───── Given records

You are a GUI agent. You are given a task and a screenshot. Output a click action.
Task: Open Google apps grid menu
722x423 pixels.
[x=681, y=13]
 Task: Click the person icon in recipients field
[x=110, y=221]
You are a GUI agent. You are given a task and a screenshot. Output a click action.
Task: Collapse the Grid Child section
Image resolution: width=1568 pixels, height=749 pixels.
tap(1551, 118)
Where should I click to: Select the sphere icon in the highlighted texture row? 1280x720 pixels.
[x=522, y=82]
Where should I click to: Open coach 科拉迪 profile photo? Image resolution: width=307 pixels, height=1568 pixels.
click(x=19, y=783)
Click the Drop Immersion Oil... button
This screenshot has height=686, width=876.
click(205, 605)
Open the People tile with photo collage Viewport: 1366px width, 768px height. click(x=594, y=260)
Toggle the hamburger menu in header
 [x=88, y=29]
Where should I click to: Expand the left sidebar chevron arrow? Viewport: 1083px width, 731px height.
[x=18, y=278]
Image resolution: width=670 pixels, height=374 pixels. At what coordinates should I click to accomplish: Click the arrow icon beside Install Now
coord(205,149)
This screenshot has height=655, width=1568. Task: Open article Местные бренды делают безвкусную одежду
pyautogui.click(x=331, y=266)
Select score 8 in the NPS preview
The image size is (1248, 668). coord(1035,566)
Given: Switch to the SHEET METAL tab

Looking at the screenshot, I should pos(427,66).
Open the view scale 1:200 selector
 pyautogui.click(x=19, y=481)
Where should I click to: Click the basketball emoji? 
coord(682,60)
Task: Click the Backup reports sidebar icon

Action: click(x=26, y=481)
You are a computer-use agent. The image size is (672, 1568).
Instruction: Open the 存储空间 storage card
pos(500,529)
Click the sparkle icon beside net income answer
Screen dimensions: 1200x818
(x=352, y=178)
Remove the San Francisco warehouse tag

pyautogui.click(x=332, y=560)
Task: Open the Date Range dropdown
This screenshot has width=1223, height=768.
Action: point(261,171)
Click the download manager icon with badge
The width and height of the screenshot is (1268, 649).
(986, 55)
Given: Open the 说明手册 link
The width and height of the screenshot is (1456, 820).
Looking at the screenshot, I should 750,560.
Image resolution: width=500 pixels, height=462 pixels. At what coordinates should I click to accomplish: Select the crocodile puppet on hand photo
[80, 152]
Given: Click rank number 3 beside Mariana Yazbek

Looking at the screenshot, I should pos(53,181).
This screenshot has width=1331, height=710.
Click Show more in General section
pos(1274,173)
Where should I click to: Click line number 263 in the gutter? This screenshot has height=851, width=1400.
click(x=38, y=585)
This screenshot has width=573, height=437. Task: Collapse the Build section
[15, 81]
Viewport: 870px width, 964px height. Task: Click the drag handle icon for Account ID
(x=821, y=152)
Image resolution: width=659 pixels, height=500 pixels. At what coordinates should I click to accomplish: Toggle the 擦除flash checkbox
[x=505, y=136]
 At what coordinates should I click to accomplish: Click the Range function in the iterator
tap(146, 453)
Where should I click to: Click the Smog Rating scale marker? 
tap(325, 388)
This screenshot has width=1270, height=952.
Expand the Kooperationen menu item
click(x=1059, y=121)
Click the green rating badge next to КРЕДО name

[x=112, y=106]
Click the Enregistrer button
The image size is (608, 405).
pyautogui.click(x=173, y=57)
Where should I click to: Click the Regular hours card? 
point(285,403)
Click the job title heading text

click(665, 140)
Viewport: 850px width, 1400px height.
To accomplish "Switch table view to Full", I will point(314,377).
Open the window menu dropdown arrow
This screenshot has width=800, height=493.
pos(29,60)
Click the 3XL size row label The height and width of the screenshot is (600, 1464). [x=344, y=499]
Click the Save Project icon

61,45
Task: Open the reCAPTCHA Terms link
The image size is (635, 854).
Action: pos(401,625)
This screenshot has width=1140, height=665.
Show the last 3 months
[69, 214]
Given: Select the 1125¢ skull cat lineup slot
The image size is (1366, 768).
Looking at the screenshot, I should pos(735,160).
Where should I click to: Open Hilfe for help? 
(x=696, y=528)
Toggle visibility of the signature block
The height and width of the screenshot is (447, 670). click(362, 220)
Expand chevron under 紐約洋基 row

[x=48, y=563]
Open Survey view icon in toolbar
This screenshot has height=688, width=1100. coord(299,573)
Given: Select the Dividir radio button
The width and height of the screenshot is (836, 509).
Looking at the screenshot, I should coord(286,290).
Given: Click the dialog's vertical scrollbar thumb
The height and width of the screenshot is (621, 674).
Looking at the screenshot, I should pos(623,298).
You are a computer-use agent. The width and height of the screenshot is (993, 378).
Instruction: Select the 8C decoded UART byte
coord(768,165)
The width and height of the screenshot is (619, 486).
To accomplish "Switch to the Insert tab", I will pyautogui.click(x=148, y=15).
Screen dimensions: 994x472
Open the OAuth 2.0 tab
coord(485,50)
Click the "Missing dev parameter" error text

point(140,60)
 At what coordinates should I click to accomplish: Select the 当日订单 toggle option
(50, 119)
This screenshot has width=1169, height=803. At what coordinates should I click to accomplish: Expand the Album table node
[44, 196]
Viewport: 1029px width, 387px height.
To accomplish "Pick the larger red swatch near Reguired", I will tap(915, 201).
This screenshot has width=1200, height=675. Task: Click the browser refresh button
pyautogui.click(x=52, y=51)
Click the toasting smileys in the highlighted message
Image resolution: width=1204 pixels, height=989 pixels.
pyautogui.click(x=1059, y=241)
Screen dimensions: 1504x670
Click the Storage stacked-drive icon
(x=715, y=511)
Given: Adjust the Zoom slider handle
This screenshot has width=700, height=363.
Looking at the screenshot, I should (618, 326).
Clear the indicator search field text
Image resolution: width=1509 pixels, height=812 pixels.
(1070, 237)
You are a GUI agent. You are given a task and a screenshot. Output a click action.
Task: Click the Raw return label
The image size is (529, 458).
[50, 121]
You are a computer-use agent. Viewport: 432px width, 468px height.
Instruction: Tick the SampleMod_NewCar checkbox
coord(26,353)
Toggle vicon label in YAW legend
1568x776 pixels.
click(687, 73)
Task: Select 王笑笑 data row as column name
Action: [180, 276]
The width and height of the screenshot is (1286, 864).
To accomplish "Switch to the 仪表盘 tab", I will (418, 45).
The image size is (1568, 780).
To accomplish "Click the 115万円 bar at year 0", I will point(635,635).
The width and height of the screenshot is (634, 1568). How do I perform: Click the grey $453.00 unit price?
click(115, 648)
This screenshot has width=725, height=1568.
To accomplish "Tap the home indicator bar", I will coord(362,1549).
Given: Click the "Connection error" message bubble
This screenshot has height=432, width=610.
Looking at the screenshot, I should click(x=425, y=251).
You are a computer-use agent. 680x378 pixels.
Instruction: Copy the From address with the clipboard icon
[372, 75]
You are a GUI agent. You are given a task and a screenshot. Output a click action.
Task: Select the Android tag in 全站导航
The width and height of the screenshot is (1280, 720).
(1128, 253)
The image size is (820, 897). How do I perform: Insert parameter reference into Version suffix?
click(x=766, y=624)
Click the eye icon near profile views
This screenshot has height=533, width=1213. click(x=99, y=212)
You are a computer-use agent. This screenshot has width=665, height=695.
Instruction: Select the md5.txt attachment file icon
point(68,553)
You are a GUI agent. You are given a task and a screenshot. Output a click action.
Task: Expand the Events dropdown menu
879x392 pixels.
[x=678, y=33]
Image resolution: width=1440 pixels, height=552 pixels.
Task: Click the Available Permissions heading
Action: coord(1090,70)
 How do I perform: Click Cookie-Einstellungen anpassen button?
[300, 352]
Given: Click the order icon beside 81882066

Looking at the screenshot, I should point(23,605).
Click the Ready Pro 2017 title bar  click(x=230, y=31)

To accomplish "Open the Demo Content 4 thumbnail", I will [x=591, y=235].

──────────

> [What is required] Transcribe each line of the listing exactly.

> [Result]
You are a GUI agent. You are given a task and a screenshot. Output a click action.
Task: Open Google apps grid menu
722x423 pixels.
[x=681, y=13]
 Task: Click the person icon in recipients field
[x=110, y=221]
You are a GUI agent. You are given a task and a screenshot. Output a click action.
Task: Collapse the Grid Child section
Image resolution: width=1568 pixels, height=749 pixels.
tap(1551, 118)
Where should I click to: Select the sphere icon in the highlighted texture row? 1280x720 pixels.
[x=522, y=82]
Where should I click to: Open coach 科拉迪 profile photo? Image resolution: width=307 pixels, height=1568 pixels.
click(x=19, y=783)
Click the Drop Immersion Oil... button
This screenshot has height=686, width=876.
click(205, 605)
Open the People tile with photo collage Viewport: 1366px width, 768px height. click(x=594, y=260)
Toggle the hamburger menu in header
 [x=88, y=29]
Where should I click to: Expand the left sidebar chevron arrow? Viewport: 1083px width, 731px height.
[x=18, y=278]
Image resolution: width=670 pixels, height=374 pixels. At what coordinates should I click to accomplish: Click the arrow icon beside Install Now
coord(205,149)
This screenshot has height=655, width=1568. Task: Open article Местные бренды делают безвкусную одежду
pyautogui.click(x=331, y=266)
Select score 8 in the NPS preview
The image size is (1248, 668). coord(1035,566)
Given: Switch to the SHEET METAL tab

Looking at the screenshot, I should pos(427,66).
Open the view scale 1:200 selector
 pyautogui.click(x=19, y=481)
Where should I click to: Click the basketball emoji? 
coord(682,60)
Task: Click the Backup reports sidebar icon

Action: click(x=26, y=481)
You are a computer-use agent. The image size is (672, 1568).
Instruction: Open the 存储空间 storage card
pos(500,529)
Click the sparkle icon beside net income answer
Screen dimensions: 1200x818
(x=352, y=178)
Remove the San Francisco warehouse tag

pyautogui.click(x=332, y=560)
Task: Open the Date Range dropdown
This screenshot has width=1223, height=768.
Action: point(261,171)
Click the download manager icon with badge
The width and height of the screenshot is (1268, 649).
(986, 55)
Given: Open the 说明手册 link
The width and height of the screenshot is (1456, 820).
Looking at the screenshot, I should 750,560.
Image resolution: width=500 pixels, height=462 pixels. At what coordinates should I click to accomplish: Select the crocodile puppet on hand photo
[80, 152]
Given: Click rank number 3 beside Mariana Yazbek

Looking at the screenshot, I should pos(53,181).
This screenshot has width=1331, height=710.
Click Show more in General section
pos(1274,173)
Where should I click to: Click line number 263 in the gutter? This screenshot has height=851, width=1400.
click(x=38, y=585)
This screenshot has width=573, height=437. Task: Collapse the Build section
[15, 81]
Viewport: 870px width, 964px height. Task: Click the drag handle icon for Account ID
(x=821, y=152)
Image resolution: width=659 pixels, height=500 pixels. At what coordinates should I click to accomplish: Toggle the 擦除flash checkbox
[x=505, y=136]
 At what coordinates should I click to accomplish: Click the Range function in the iterator
tap(146, 453)
Where should I click to: Click the Smog Rating scale marker? 
tap(325, 388)
This screenshot has width=1270, height=952.
Expand the Kooperationen menu item
click(x=1059, y=121)
Click the green rating badge next to КРЕДО name

[x=112, y=106]
Click the Enregistrer button
The image size is (608, 405).
pyautogui.click(x=173, y=57)
Where should I click to: Click the Regular hours card? 
point(285,403)
Click the job title heading text

click(665, 140)
Viewport: 850px width, 1400px height.
To accomplish "Switch table view to Full", I will point(314,377).
Open the window menu dropdown arrow
This screenshot has width=800, height=493.
pos(29,60)
Click the 3XL size row label The height and width of the screenshot is (600, 1464). [x=344, y=499]
Click the Save Project icon

61,45
Task: Open the reCAPTCHA Terms link
The image size is (635, 854).
Action: pos(401,625)
This screenshot has width=1140, height=665.
Show the last 3 months
[69, 214]
Given: Select the 1125¢ skull cat lineup slot
The image size is (1366, 768).
Looking at the screenshot, I should pos(735,160).
Where should I click to: Open Hilfe for help? 
(x=696, y=528)
Toggle visibility of the signature block
The height and width of the screenshot is (447, 670). click(362, 220)
Expand chevron under 紐約洋基 row

[x=48, y=563]
Open Survey view icon in toolbar
This screenshot has height=688, width=1100. coord(299,573)
Given: Select the Dividir radio button
The width and height of the screenshot is (836, 509).
Looking at the screenshot, I should coord(286,290).
Given: Click the dialog's vertical scrollbar thumb
The height and width of the screenshot is (621, 674).
Looking at the screenshot, I should pos(623,298).
You are a computer-use agent. The width and height of the screenshot is (993, 378).
Instruction: Select the 8C decoded UART byte
coord(768,165)
The width and height of the screenshot is (619, 486).
To accomplish "Switch to the Insert tab", I will pyautogui.click(x=148, y=15).
Screen dimensions: 994x472
Open the OAuth 2.0 tab
coord(485,50)
Click the "Missing dev parameter" error text

point(140,60)
 At what coordinates should I click to accomplish: Select the 当日订单 toggle option
(50, 119)
This screenshot has width=1169, height=803. At what coordinates should I click to accomplish: Expand the Album table node
[44, 196]
Viewport: 1029px width, 387px height.
To accomplish "Pick the larger red swatch near Reguired", I will tap(915, 201).
This screenshot has width=1200, height=675. Task: Click the browser refresh button
pyautogui.click(x=52, y=51)
Click the toasting smileys in the highlighted message
Image resolution: width=1204 pixels, height=989 pixels.
pyautogui.click(x=1059, y=241)
Screen dimensions: 1504x670
Click the Storage stacked-drive icon
(x=715, y=511)
Given: Adjust the Zoom slider handle
This screenshot has width=700, height=363.
Looking at the screenshot, I should (618, 326).
Clear the indicator search field text
Image resolution: width=1509 pixels, height=812 pixels.
(1070, 237)
You are a GUI agent. You are given a task and a screenshot. Output a click action.
Task: Click the Raw return label
The image size is (529, 458).
[50, 121]
You are a computer-use agent. Viewport: 432px width, 468px height.
Instruction: Tick the SampleMod_NewCar checkbox
coord(26,353)
Toggle vicon label in YAW legend
1568x776 pixels.
click(687, 73)
Task: Select 王笑笑 data row as column name
Action: [180, 276]
The width and height of the screenshot is (1286, 864).
To accomplish "Switch to the 仪表盘 tab", I will (418, 45).
The image size is (1568, 780).
To accomplish "Click the 115万円 bar at year 0", I will point(635,635).
The width and height of the screenshot is (634, 1568). How do I perform: Click the grey $453.00 unit price?
click(115, 648)
This screenshot has width=725, height=1568.
To accomplish "Tap the home indicator bar", I will coord(362,1549).
Given: Click the "Connection error" message bubble
This screenshot has height=432, width=610.
Looking at the screenshot, I should click(x=425, y=251).
You are a computer-use agent. 680x378 pixels.
Instruction: Copy the From address with the clipboard icon
[372, 75]
You are a GUI agent. You are given a task and a screenshot. Output a click action.
Task: Select the Android tag in 全站导航
The width and height of the screenshot is (1280, 720).
(1128, 253)
The image size is (820, 897). How do I perform: Insert parameter reference into Version suffix?
click(x=766, y=624)
Click the eye icon near profile views
This screenshot has height=533, width=1213. click(x=99, y=212)
You are a computer-use agent. This screenshot has width=665, height=695.
Instruction: Select the md5.txt attachment file icon
point(68,553)
You are a GUI agent. You are given a task and a screenshot. Output a click action.
Task: Expand the Events dropdown menu
879x392 pixels.
[x=678, y=33]
Image resolution: width=1440 pixels, height=552 pixels.
Task: Click the Available Permissions heading
Action: coord(1090,70)
 How do I perform: Click Cookie-Einstellungen anpassen button?
[300, 352]
Given: Click the order icon beside 81882066

Looking at the screenshot, I should point(23,605).
Click the Ready Pro 2017 title bar  click(x=230, y=31)

To accomplish "Open the Demo Content 4 thumbnail", I will [x=591, y=235].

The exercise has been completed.